Now we can find many fun projects on the internet that use the power of GPT-2:

  • This Word Does not Exist: a random dictionary entry generator that creates fake English words and assigns them fake (but not unreasonable) definitions
  • AI Dungeon: an open-world choose-your-adventure style game that generates a plot on the fly according to typed responses from players

Of course, there exist less innocent applications of GPT-2, but that’s not what I want to look at here.

The purpose of this project is to use GPT-2 to analyze and generate farewell speeches for several U.S. Presidents and find which tones, anecdotes, and syntactic details the model finds significant.

We will use the farewell addresses of the following presidents:

How GPT-2 Works

GPT-2 is a transformer-based language model. This means that the way it generates each word of its output depends primarily on the presence of each word in the input or prompt. In terms of basic math, you can think of this as each word of the output is determined by a weighted sum of the input words (and we have a way to represent the concept of each word as a series of numbers). This concept is called attention because each of the words of the output pay attention to each of the words of the input. Transformers are models that almost entirely rely on attention.
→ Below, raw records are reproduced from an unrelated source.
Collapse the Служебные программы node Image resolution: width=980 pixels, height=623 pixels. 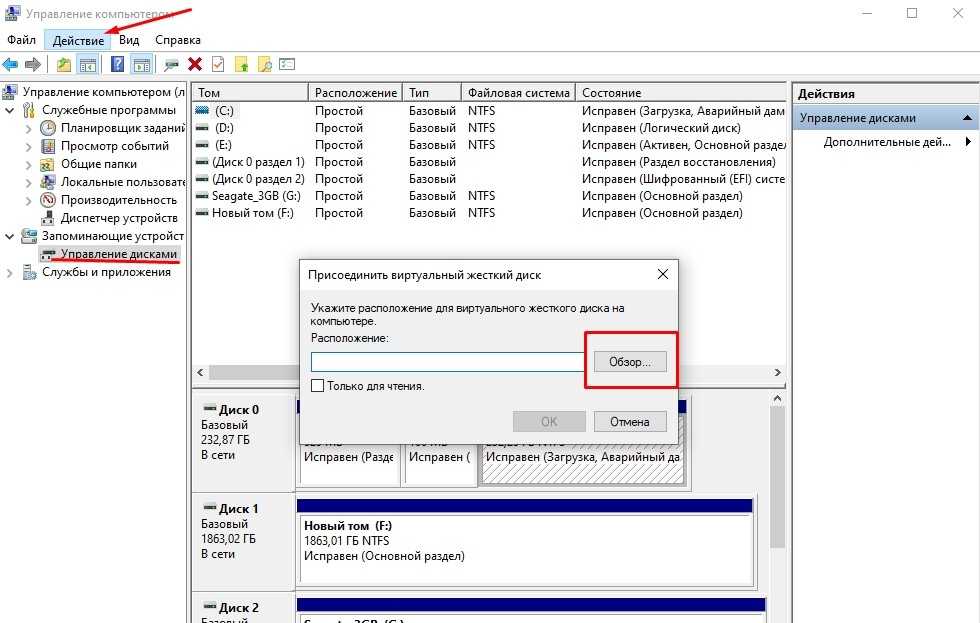[10, 110]
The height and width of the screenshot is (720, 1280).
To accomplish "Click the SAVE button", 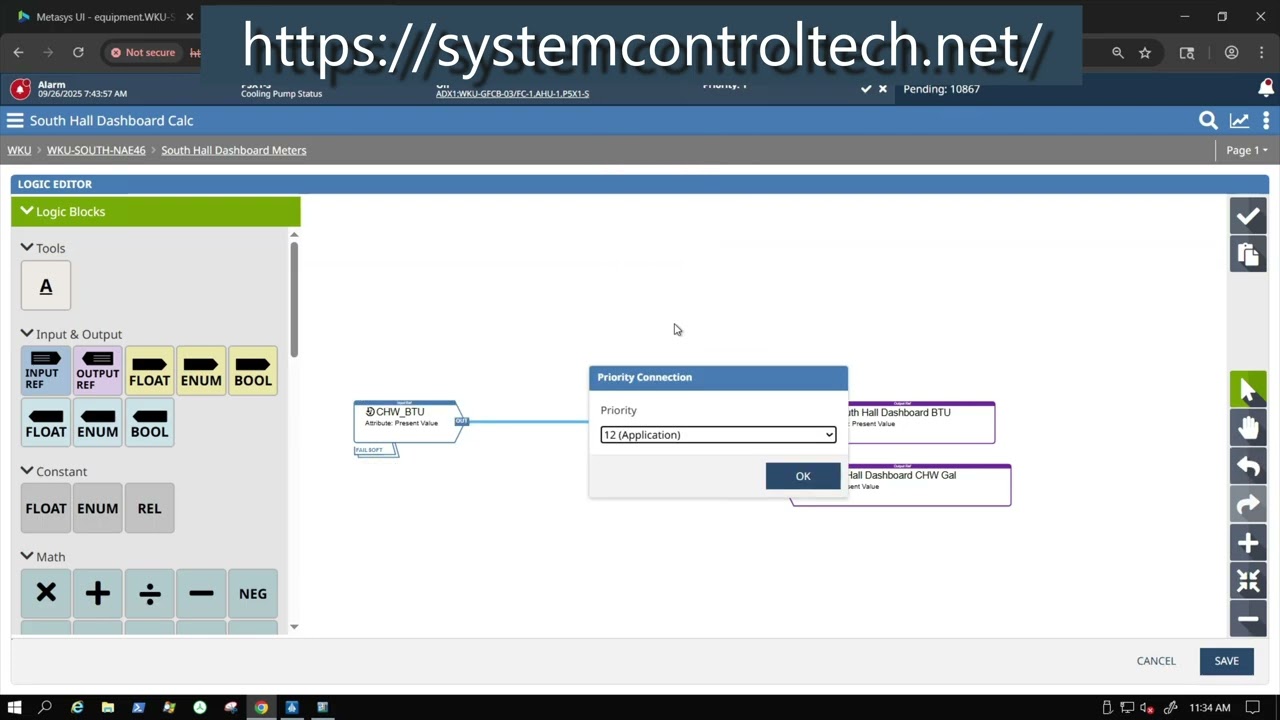I will click(x=1227, y=661).
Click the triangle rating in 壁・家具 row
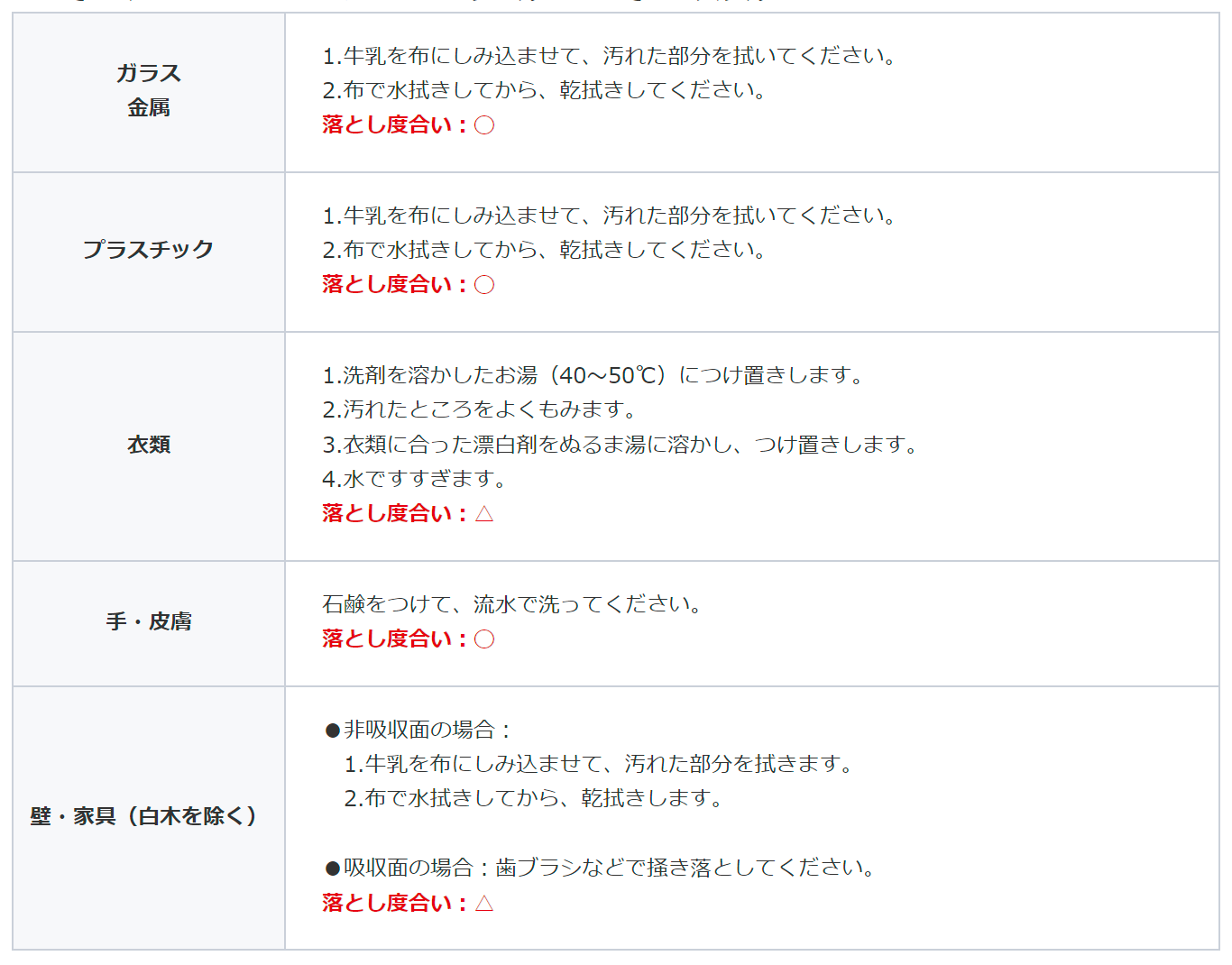The width and height of the screenshot is (1232, 965). pos(484,903)
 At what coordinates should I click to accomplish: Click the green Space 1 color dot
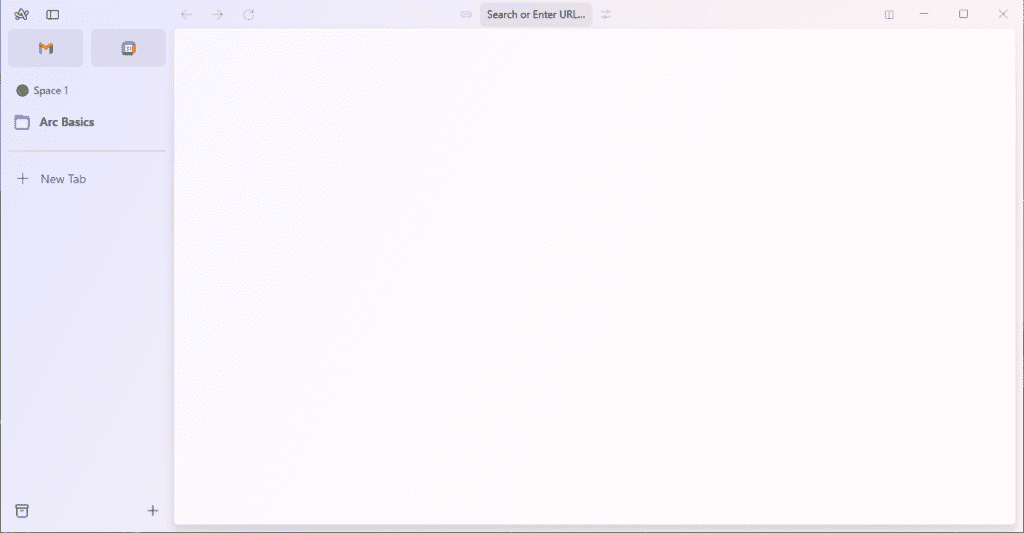pyautogui.click(x=22, y=91)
Below is a visualization of attention heads presented in the paper Attention Is All You Need. The opacities of the lines correspond to the amount of “attention” each attention head has on the other words.

Attention visualized

The full architecture of GPT-2 is a bit more complicated than what’s outlined here, but it is essentially a massively scaled-up version of a transformer model.

Here’s an example of text generated by GPT-2 from OpenAI’s website. The model was given a writing prompt about a scientist discovering unicorns in the Andes Mountains.
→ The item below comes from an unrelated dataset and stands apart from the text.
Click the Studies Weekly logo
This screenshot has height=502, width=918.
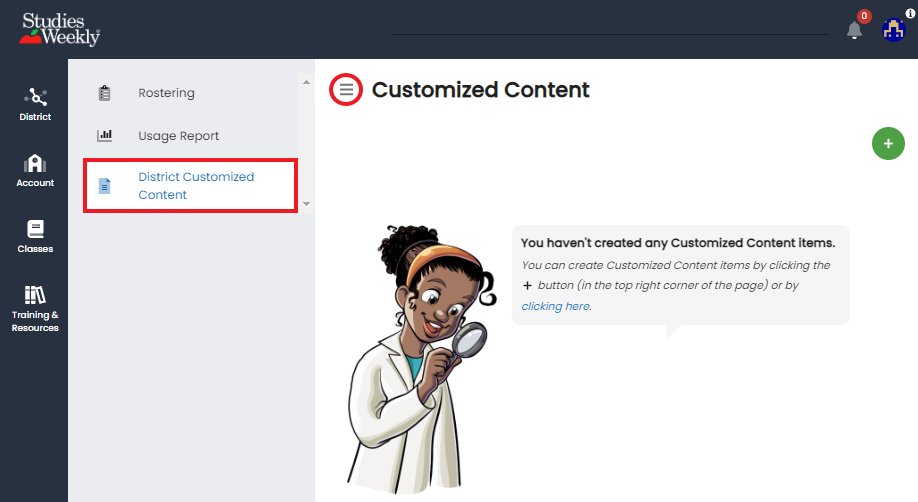pyautogui.click(x=60, y=29)
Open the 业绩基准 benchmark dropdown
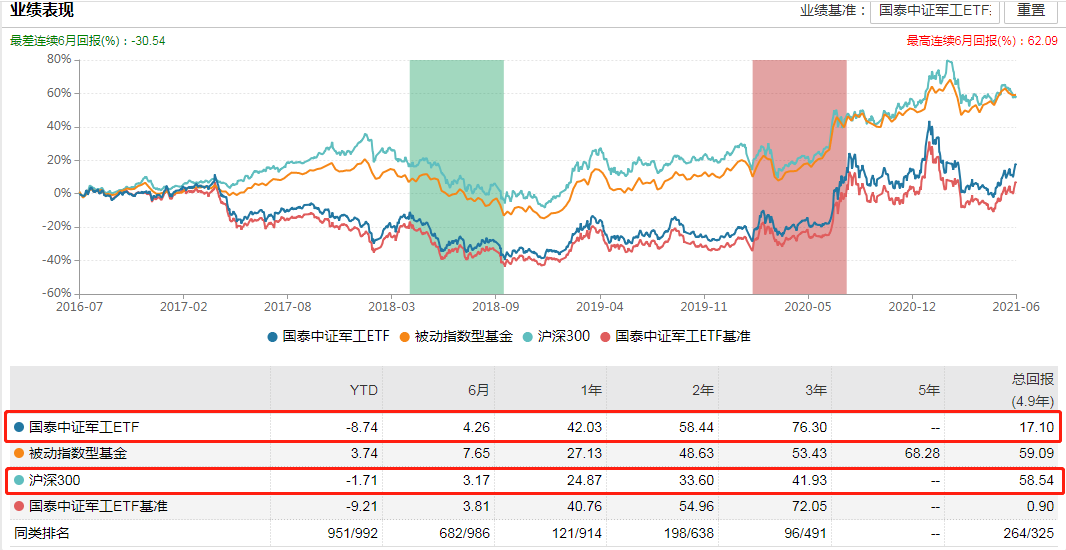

The scientist named the population, after their distinctive horn, Ovid’s Unicorn. These four-horned, silver-white unicorns were previously unknown to science.

Now, after almost two centuries, the mystery of what sparked this odd phenomenon is finally solved.

Dr. Jorge Perez, an evolutionary biologist from the University of La Paz, and several companions, were exploring the Andes Mountains when they found a small valley, with no other animals or humans. Perez noticed that the valley had what appeared to be a natural fountain, surrounded by two peaks of rock and silver snow.

Note that GPT-2 did not confuse pronouns like ‘this’ and remembered the name of the scientist across different sentences. Although these details seem trivial to native English speakers, older language models that have used architectures like LSTMs (long short term memory) struggle to maintain a cohesive narrative across multiple sentences. GPT-2’s impressive capacity to “understand” the English language comes from its 1.5 billion trainable parameters and the 40GB of website text that it was trained on.

Applying GPT-2

GPT-2 generates output one word at a time using the preceding words as input, similar to how a smartphone’s virtual keyboard can suggest the next word you want to type. The model suggests each output word using the trained knowledge represented by its 1.5 billion trainable parameters.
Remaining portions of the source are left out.